Сияние потухших звезд - Баранов Кирилл


1

Где-то около полудня в комнату бывшего визиониста Ардьяла Цина Сюнзи явился некто или даже нечто и предложил ему стать убийцей. Странный тип высотой в полтора человека торчал в коридоре в бело-синем комбинезоне и маске, похожей на тактический шлем. Он не шевелился и словно бы и не дышал.

В коридоре не пахло, а где-то в стороне и ниже по лестнице кричали дети.

Открыв дверь Цин пожалел об этом тотчас – в комбинезоне гостя он разглядел черты формы коммунальщиков. Последний раз безработный визионист оплачивал комнату месяца три, а то и четыре назад, и все ждал тех, что придут его вышвыривать. Впрочем, а почему коммунальщики? – подумал Цин. Скорее должны заявиться люди из банка, сперва улыбчивые, в чистеньких костюмчиках, с пластмассовыми физиономиями и вросшими косметическими имплантами, а потом уже сотрудники попроще – амбалы с молотками и пистолетами. Этот, впрочем, тоже не карлик – чтоб заглянуть в лицо гостю Цину пришлось задирать голову так, будто он на звезды смотрел. Но, вопреки ожиданиям, Цин увидел лишь физиономию свою собственную – шлем-маска пришельца тускло отражала мир, скрывая зеркалом, что внутри.

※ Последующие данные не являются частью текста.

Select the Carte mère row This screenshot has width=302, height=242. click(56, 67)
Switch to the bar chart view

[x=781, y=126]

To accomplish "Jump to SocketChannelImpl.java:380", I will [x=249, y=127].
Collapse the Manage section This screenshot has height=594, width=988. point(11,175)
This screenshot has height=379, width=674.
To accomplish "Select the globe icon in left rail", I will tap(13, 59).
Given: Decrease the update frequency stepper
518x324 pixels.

И что там может быть, за забралом-то? Цин почему-то решил, что у пришельца лицо кальмара.

– Ардьял Цин Сюнзи, бывший визионист второго уровня? – спросил гость сильно искаженным голосом, с призвуками посвистывающего турбодвигателя и щелканьем водоплавающего беспозвоночного.

Точно кальмар, подумал Цин и кивнул.

– Зайдем, – внезапно сказал амбал, вдвинул Цина обратно в комнату, пролез сам, согнувшись почти в прямой угол, и запер за собой дверь – на замок.

В комнате воняло чем-то неопределённым и всеобщим; сквозь тонко прорезанные окна, почти закрытые металлическими ставнями, внутрь лился голубоватый тусклый свет. Валялись многоразовые бутылки, смята в хлам постель, дверь в туалет – сломана.

– Кто вы? – Цин нахмурился и забеспокоился.

А впрочем, ему было все равно. Хотелось… да ничего ему не хотелось.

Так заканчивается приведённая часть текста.